Un mercato da esplorare e su cui investire

Questo bacino di utenza virtuale esprime un potenziale di crescita delle vendite del quale le aziende dovranno necessariamente tenere conto nel prossimo futuro.
Non sono pochi però gli ostacoli da affrontare, in primis quello della diffidenza verso il mercato elettronico da parte di molte aziende italiane che è ancora abbastanza elevato. Infatti ben 4 attività su 10 dichiarano che internet non serve alla propria attività, in netto contrasto con l’evoluzione delle abitudini dei consumatori che utilizzano il web i quali hanno già iniziato a fare un uso massiccio dell’e-commerce, specie nei settori turismo e tempo libero. A tal riguardo, il presidente di Unioncamere Ivan Lo Bello ha dichiarato:

Anche il made in Italy è sempre più ricercato sulle grandi piattaforme online internazionali. Insomma, l’e-commerce rappresenta senza dubbio una chance molto importante per le nostre imprese. E proprio per sostenere una migliore conoscenza delle opportunità offerte dal digitale, che le Camere di commercio sono impegnate in diversi progetti con partner importanti fra i quali Google.

Interazione tra shopping “fisico” e sul web

Un altro aspetto che ha messo in luce lo studio di Unioncamere è quello dell’interazione che si viene a creare tra shopping online e quello nei negozi fisici.
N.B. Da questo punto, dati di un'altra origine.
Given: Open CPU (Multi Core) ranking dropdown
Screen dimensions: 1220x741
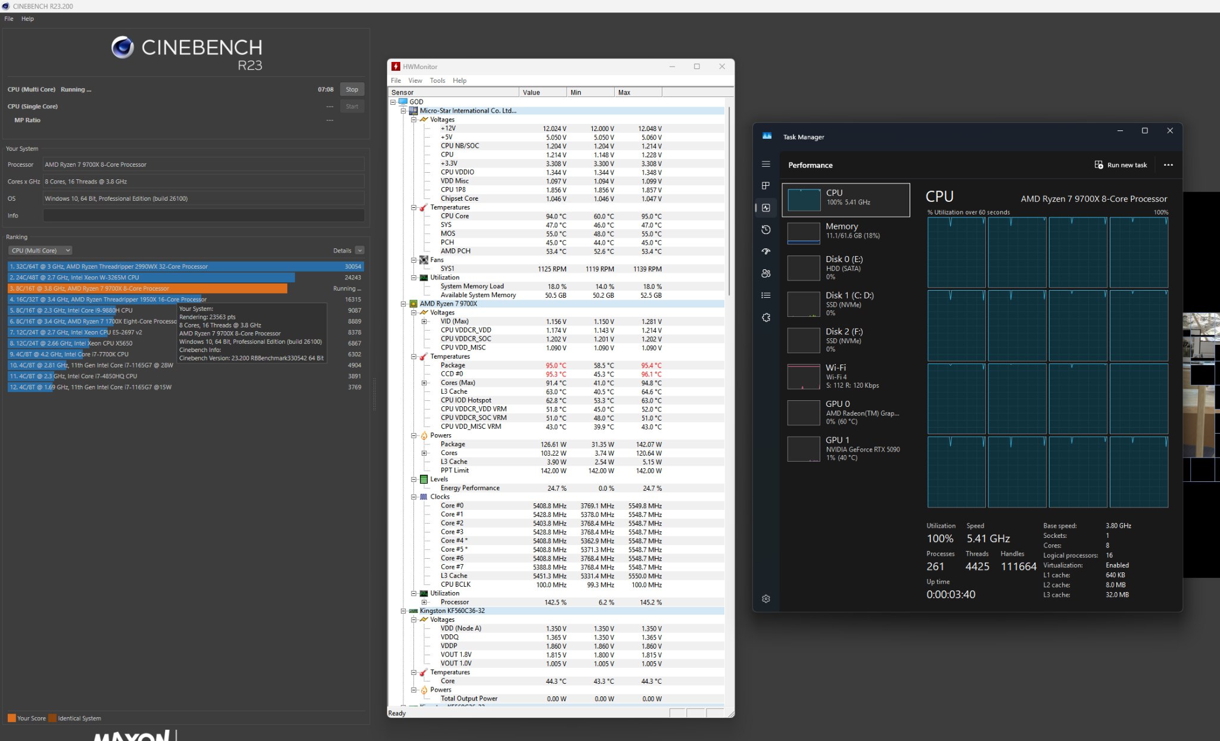Looking at the screenshot, I should click(41, 251).
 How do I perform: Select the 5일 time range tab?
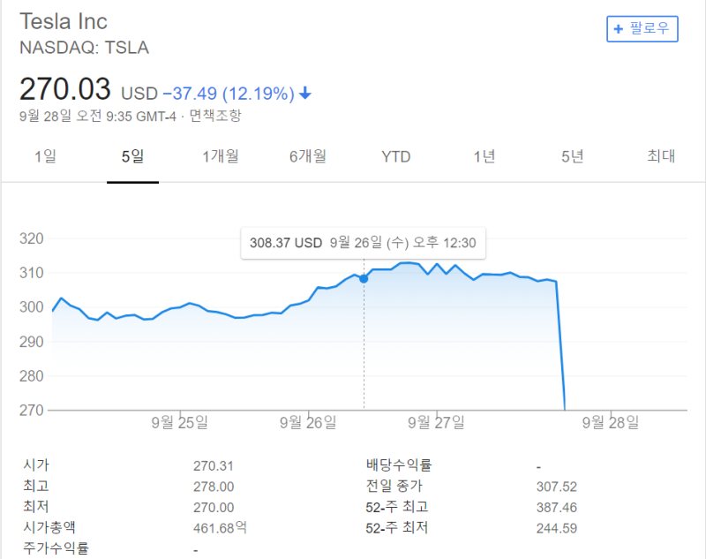133,156
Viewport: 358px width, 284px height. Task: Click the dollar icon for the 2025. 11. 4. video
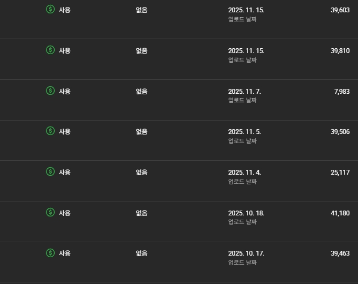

Se da un lato la maggioranza dei consumatori italiani continua a preferire lo shopping nei negozi tradizionali dove si ha possibilità di vivere l’esperienza diretta della merce, il contatto umano e la fiducia che ne deriva e la consegna immediata della merce, il 60% di chi compra sia in negozio, sia online, tende a fondere questi due ambiti nel processo di acquisto: ricerca il prodotto in rete, si reca in negozio a provarlo, ricerca l’offerta migliore sul web, poi decide di acquistarlo in store o online. Magari sullo stesso sito della catena visitata anche fisicamente a patto che l’offerta sia vantaggiosa.

Spetta ora al mondo del commercio italiano trarre i giusti spunti da questi studi e adattare le proprie attitudini all’evoluzione che il mercato globale ha posto ormai in essere da alcuni anni per non rimanere indietro con la concorrenza estera.